Data provided:

○ ○ ○ ○ ○

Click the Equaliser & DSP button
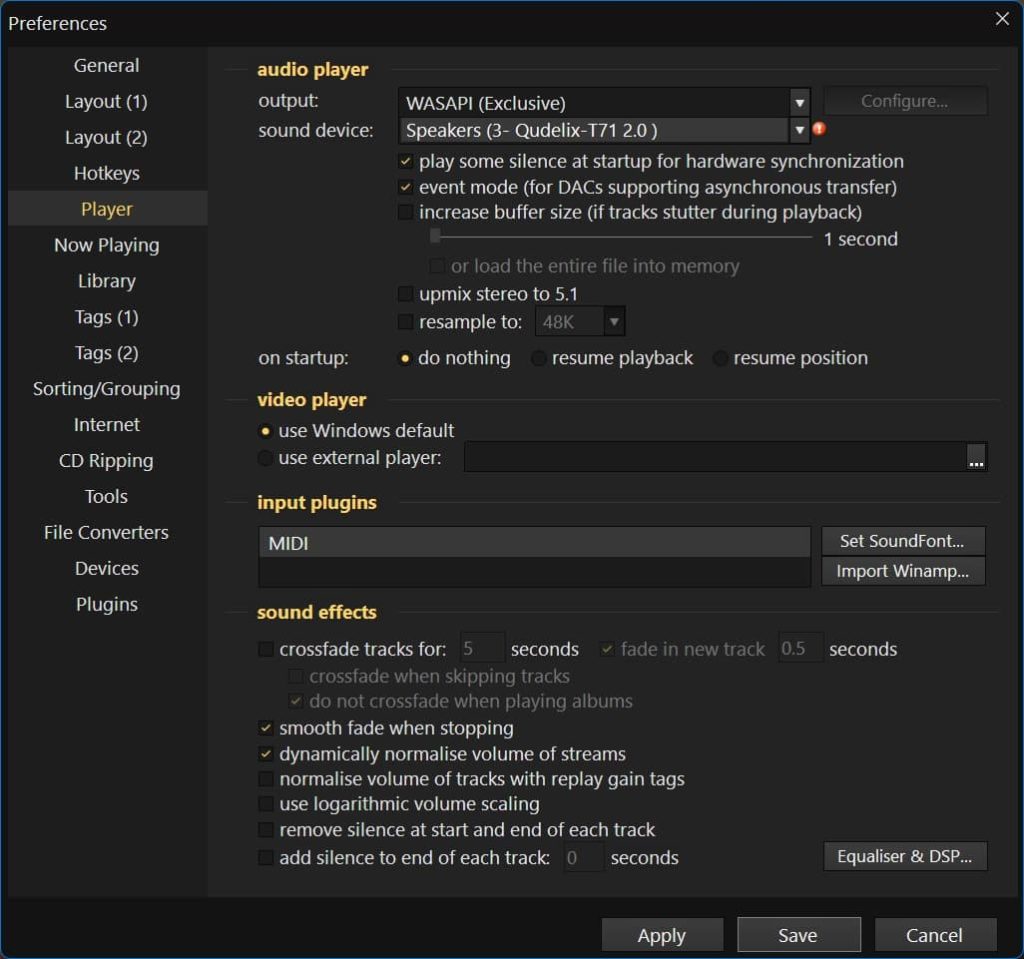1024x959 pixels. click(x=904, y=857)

○ ○ ○ ○ ○

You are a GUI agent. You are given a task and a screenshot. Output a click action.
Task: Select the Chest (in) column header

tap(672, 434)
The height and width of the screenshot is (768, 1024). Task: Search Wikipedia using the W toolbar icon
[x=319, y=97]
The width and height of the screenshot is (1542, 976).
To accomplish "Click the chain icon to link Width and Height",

○ ○ ○ ○ ○

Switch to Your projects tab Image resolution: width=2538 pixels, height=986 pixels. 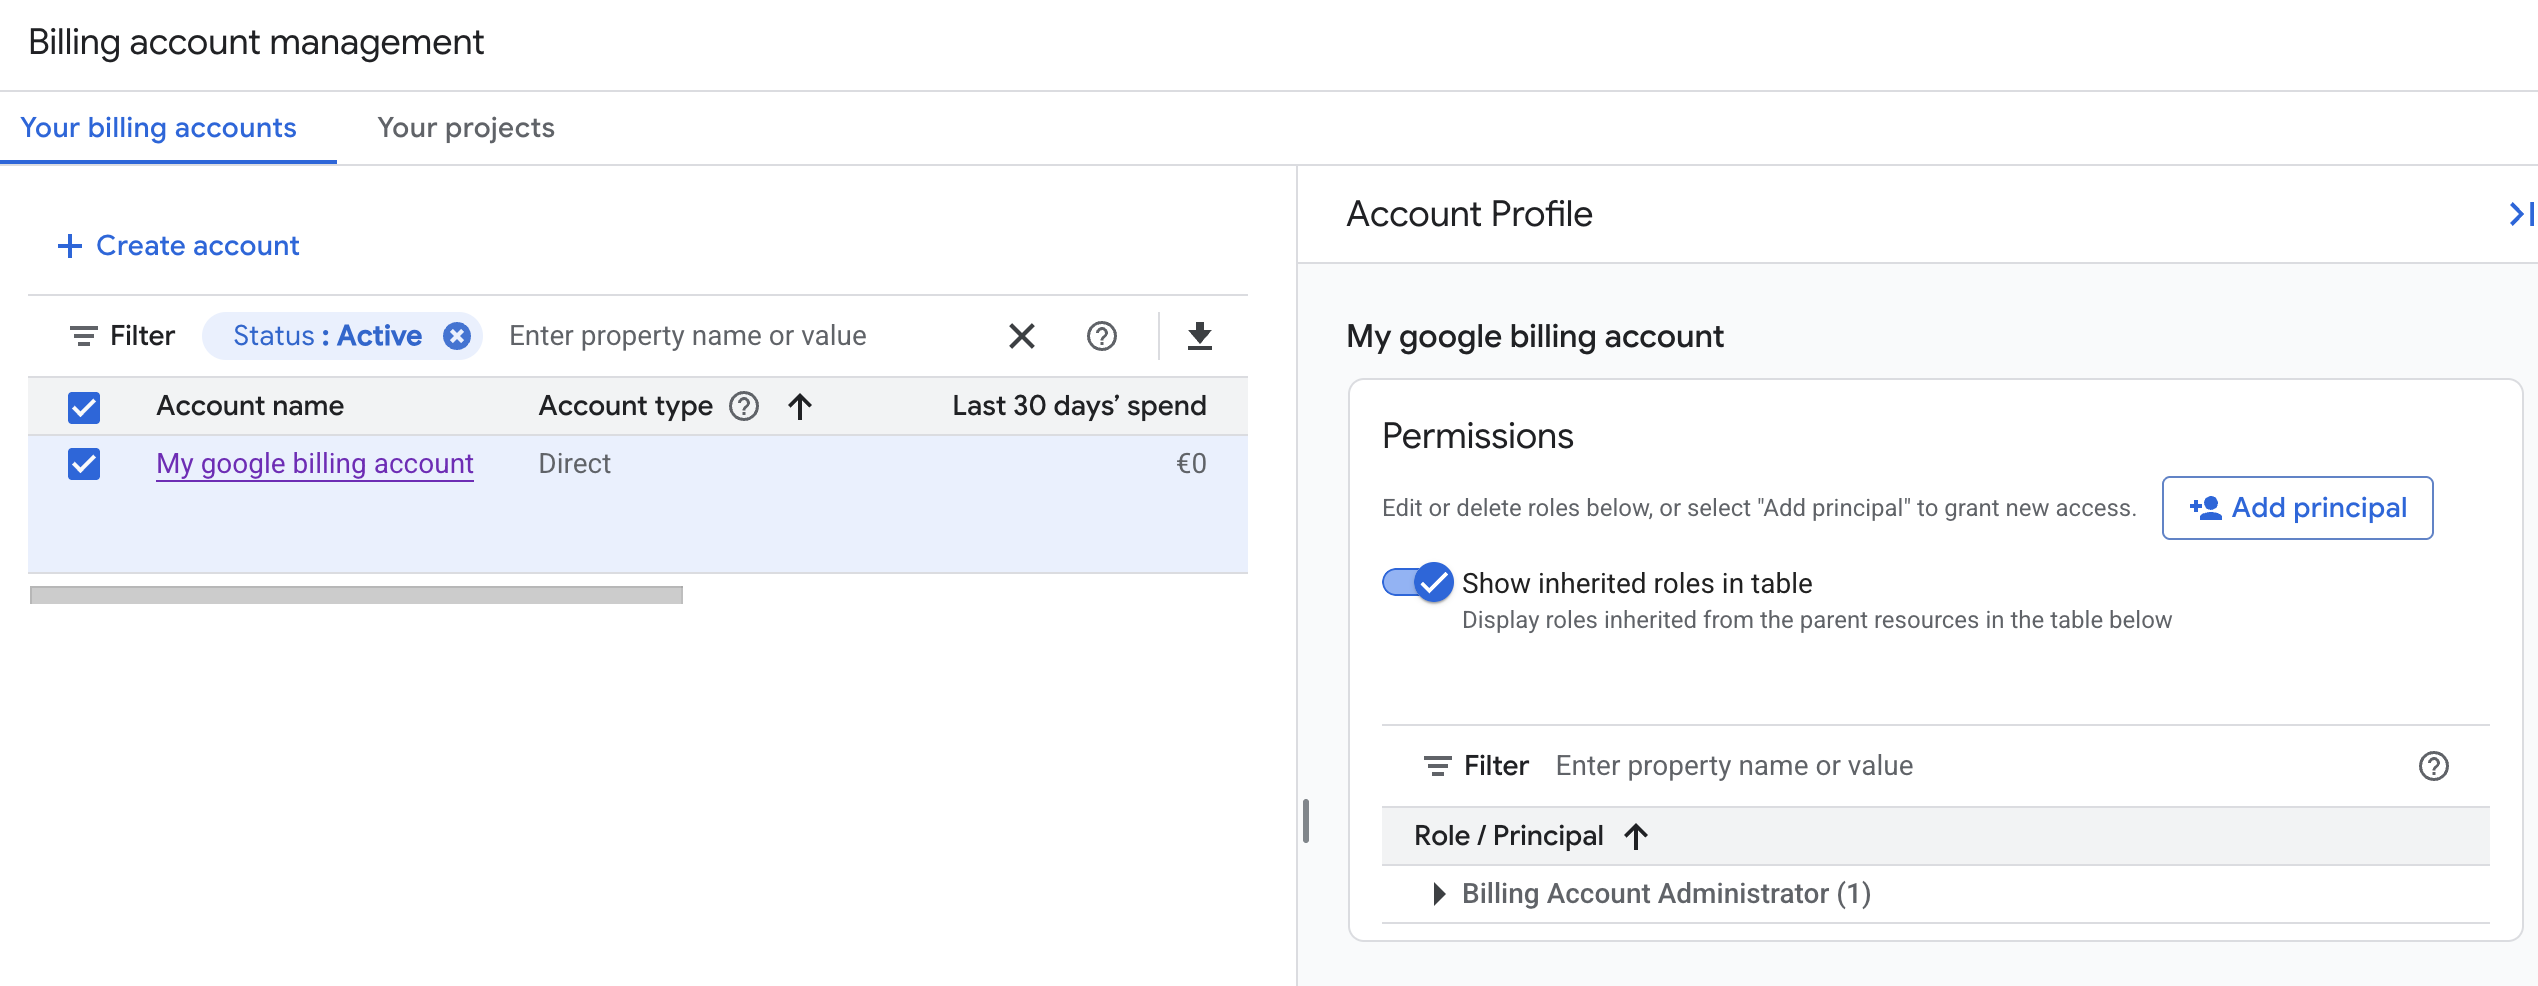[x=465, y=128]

○ ○ ○ ○ ○

Activity:
From the records above, extract exactly and only the lines that begin at the line with "The width and" and stop after the line with "the chain icon".

Reply to the task:
The width and height of the screenshot is (1542, 976).
To accomplish "Click the chain icon to link Width and Height",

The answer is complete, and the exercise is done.